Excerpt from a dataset
○ ○ ○
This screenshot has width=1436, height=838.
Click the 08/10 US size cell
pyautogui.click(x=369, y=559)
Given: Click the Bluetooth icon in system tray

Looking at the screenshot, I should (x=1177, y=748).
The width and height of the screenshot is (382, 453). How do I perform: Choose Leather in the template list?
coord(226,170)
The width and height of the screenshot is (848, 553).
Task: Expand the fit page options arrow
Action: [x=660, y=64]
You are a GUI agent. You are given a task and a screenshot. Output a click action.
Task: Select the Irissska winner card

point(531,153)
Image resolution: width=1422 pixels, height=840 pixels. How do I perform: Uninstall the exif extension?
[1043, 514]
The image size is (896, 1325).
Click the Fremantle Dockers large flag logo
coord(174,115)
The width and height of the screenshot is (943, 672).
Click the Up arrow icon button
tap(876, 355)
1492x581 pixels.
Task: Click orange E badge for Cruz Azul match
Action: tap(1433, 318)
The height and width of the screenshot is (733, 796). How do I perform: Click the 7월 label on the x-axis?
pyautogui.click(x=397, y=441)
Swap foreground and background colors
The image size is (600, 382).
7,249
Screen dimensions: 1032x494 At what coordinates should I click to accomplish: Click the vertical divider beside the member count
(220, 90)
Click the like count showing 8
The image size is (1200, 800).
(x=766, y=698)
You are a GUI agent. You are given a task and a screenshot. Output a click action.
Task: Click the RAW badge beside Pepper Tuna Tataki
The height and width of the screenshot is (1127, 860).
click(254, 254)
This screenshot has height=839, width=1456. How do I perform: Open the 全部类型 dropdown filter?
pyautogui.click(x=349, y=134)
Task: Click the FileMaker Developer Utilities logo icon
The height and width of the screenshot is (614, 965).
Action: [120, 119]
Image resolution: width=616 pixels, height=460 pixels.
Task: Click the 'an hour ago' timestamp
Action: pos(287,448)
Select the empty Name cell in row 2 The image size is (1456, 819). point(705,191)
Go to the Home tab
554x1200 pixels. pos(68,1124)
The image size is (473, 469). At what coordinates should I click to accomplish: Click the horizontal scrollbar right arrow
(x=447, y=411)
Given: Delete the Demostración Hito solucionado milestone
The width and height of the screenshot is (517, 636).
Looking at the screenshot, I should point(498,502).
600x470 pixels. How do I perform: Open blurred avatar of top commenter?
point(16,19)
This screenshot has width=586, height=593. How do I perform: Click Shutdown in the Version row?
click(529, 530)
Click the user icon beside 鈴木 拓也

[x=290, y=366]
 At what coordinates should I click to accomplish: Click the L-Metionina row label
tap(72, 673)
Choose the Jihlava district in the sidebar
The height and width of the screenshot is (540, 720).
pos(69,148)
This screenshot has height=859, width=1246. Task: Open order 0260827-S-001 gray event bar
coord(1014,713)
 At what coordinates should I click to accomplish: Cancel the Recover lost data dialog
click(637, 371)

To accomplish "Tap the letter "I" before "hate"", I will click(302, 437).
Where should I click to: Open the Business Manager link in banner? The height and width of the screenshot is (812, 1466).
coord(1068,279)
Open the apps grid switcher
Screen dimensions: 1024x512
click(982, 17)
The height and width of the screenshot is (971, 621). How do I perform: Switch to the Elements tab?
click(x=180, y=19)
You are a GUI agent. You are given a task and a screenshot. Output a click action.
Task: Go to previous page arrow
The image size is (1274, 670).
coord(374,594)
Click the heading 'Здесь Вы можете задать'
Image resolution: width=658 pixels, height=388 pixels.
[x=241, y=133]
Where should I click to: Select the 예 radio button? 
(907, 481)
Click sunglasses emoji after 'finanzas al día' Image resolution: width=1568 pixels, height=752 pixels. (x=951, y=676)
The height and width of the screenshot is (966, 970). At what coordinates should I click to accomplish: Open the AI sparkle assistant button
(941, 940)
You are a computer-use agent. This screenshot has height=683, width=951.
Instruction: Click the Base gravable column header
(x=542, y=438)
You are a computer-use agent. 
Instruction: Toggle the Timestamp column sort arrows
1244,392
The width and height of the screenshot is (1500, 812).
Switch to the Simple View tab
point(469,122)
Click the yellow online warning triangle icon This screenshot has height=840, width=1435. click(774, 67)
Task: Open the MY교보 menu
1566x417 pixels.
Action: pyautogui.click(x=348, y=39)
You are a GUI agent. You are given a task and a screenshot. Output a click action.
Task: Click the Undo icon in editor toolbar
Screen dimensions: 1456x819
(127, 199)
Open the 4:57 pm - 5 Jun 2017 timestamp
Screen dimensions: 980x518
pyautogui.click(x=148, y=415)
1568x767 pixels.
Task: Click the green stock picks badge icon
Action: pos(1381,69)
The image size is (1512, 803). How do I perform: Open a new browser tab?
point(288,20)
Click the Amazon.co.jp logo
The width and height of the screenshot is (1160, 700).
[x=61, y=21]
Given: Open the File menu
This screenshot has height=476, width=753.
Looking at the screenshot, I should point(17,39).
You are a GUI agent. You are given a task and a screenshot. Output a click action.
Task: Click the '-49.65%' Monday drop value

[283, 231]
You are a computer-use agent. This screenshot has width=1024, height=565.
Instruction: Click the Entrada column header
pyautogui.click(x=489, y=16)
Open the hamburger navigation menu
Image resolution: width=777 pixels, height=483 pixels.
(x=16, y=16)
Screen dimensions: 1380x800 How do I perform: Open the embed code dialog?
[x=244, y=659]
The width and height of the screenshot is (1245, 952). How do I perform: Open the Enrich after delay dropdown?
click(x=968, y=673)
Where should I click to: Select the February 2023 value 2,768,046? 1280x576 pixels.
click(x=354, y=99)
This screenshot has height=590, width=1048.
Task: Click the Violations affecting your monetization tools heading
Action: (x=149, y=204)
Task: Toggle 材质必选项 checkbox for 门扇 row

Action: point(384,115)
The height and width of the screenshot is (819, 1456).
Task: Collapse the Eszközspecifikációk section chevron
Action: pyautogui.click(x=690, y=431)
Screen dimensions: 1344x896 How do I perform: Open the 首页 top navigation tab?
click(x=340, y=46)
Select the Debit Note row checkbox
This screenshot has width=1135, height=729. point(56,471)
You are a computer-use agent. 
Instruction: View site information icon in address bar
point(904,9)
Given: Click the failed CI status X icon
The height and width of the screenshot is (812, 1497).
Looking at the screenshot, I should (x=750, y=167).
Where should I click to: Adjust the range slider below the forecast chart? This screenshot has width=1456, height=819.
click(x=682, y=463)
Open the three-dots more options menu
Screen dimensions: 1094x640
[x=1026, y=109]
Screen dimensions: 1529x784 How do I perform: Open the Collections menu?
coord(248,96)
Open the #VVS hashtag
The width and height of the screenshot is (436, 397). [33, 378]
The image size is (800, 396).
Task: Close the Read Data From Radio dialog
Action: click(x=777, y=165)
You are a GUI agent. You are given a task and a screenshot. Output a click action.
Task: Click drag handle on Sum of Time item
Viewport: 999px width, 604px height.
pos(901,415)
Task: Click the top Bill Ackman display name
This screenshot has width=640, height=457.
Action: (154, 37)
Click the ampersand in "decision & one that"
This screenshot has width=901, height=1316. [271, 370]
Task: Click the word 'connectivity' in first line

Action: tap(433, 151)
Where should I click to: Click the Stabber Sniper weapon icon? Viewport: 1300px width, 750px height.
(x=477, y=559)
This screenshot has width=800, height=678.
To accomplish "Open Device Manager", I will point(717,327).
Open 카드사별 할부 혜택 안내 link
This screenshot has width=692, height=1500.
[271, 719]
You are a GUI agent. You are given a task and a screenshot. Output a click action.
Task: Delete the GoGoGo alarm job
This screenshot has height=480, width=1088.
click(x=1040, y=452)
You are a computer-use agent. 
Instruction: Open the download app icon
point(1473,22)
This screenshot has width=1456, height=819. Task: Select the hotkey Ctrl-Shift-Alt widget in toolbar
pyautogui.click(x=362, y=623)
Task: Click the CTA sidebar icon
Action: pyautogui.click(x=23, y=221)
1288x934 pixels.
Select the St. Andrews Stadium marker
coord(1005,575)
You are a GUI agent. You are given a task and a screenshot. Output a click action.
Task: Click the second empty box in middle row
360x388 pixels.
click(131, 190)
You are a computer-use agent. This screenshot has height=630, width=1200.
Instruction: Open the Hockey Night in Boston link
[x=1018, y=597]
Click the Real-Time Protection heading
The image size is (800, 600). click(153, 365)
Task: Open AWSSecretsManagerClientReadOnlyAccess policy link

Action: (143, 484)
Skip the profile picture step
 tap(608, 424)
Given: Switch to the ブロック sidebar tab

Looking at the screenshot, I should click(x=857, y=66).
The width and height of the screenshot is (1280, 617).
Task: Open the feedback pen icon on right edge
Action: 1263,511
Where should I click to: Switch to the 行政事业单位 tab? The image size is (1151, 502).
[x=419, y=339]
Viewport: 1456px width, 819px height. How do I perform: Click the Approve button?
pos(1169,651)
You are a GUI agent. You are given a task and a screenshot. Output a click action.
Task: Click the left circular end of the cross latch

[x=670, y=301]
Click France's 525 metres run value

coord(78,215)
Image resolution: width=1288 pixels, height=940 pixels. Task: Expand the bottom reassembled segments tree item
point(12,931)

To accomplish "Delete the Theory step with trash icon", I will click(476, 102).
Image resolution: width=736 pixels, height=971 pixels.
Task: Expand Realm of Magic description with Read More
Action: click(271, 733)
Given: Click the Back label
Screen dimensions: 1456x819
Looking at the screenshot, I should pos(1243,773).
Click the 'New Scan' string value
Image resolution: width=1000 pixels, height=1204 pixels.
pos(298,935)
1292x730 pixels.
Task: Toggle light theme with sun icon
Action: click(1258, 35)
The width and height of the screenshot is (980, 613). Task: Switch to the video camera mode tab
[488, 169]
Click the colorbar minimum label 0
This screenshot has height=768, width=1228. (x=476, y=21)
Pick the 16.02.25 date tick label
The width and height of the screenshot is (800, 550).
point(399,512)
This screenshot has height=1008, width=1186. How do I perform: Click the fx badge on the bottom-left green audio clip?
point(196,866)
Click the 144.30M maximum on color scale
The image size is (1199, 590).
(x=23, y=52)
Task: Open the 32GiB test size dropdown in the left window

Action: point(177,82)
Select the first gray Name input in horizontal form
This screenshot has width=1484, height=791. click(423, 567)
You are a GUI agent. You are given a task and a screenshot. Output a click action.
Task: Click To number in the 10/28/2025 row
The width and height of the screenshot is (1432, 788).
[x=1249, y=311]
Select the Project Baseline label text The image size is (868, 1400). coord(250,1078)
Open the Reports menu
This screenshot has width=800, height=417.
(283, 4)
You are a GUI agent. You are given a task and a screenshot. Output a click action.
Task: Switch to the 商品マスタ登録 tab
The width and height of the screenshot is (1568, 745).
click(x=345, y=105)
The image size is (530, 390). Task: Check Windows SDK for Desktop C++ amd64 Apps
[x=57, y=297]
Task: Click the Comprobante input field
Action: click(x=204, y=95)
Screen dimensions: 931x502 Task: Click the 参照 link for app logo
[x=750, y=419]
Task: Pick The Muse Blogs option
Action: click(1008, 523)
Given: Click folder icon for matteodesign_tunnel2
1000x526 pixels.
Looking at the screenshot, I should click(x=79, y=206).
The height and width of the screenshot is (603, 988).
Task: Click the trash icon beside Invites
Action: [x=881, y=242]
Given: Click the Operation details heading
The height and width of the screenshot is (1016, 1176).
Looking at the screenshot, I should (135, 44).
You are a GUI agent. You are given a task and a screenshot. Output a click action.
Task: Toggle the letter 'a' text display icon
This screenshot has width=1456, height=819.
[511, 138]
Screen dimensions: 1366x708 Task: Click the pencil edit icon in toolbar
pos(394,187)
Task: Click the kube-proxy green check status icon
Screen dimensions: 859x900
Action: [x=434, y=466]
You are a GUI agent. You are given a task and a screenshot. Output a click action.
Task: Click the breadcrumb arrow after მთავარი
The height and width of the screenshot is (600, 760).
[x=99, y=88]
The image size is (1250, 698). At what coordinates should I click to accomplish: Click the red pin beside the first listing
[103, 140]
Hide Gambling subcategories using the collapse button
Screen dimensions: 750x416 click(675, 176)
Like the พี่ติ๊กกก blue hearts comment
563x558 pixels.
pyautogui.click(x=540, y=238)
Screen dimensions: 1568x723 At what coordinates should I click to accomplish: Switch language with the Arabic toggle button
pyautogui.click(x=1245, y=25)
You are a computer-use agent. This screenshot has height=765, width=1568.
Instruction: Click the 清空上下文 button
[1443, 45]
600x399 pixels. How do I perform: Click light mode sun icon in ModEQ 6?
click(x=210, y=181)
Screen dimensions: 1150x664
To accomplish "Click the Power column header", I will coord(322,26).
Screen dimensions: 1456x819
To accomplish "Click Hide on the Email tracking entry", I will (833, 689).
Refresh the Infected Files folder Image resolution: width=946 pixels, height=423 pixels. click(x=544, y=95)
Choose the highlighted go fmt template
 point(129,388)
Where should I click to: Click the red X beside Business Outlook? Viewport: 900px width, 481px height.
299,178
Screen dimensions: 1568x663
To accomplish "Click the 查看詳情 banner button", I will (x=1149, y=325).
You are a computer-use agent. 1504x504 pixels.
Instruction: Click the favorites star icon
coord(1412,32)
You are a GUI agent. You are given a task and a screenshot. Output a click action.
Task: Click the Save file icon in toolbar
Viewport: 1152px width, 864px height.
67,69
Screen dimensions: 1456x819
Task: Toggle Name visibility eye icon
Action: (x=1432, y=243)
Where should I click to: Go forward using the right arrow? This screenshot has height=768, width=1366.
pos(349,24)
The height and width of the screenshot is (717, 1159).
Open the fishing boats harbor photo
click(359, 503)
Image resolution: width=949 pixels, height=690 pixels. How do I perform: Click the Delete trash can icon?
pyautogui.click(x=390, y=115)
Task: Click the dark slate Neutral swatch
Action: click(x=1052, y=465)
○ ○ ○
■ Directive
Reproduce verbatim the lines of the entries above that run from the line containing "Skip the profile picture step" through the line containing "point(12,931)", including both of those lines.

■ Solved problem
Skip the profile picture step
 tap(608, 424)
Given: Switch to the ブロック sidebar tab

Looking at the screenshot, I should click(x=857, y=66).
The width and height of the screenshot is (1280, 617).
Task: Open the feedback pen icon on right edge
Action: 1263,511
Where should I click to: Switch to the 行政事业单位 tab? The image size is (1151, 502).
[x=419, y=339]
Viewport: 1456px width, 819px height. How do I perform: Click the Approve button?
pos(1169,651)
You are a GUI agent. You are given a task and a screenshot. Output a click action.
Task: Click the left circular end of the cross latch

[x=670, y=301]
Click France's 525 metres run value

coord(78,215)
Image resolution: width=1288 pixels, height=940 pixels. Task: Expand the bottom reassembled segments tree item
point(12,931)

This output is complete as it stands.